■ **Given data**:
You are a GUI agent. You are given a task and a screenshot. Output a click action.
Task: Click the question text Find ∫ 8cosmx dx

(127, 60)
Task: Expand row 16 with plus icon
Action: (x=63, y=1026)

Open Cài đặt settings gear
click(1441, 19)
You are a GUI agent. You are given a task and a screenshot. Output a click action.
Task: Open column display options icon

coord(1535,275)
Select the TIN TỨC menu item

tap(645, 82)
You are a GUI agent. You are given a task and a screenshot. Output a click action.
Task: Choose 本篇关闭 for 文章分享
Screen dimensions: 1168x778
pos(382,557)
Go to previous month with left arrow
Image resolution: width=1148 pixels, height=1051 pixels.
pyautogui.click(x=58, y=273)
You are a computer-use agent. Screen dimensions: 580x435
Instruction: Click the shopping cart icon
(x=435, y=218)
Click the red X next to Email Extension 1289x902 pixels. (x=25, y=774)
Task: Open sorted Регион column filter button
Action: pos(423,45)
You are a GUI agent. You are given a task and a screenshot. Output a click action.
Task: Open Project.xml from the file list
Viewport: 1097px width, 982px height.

■ **Written task**: Rewrite all the entries above, swapping every "GUI agent" for "screen assistant" and leaving everything else unchanged.

■ **Output below**:
You are a screen assistant. You are given a task and a screenshot. Output a click action.
Task: Click the question text Find ∫ 8cosmx dx

(127, 60)
Task: Expand row 16 with plus icon
Action: (x=63, y=1026)

Open Cài đặt settings gear
click(1441, 19)
You are a screen assistant. You are given a task and a screenshot. Output a click action.
Task: Open column display options icon

coord(1535,275)
Select the TIN TỨC menu item

tap(645, 82)
You are a screen assistant. You are given a task and a screenshot. Output a click action.
Task: Choose 本篇关闭 for 文章分享
Screen dimensions: 1168x778
pos(382,557)
Go to previous month with left arrow
Image resolution: width=1148 pixels, height=1051 pixels.
pyautogui.click(x=58, y=273)
You are a computer-use agent. Screen dimensions: 580x435
Instruction: Click the shopping cart icon
(x=435, y=218)
Click the red X next to Email Extension 1289x902 pixels. (x=25, y=774)
Task: Open sorted Регион column filter button
Action: pos(423,45)
You are a screen assistant. You are given a task and a screenshot. Output a click action.
Task: Open Project.xml from the file list
Viewport: 1097px width, 982px height.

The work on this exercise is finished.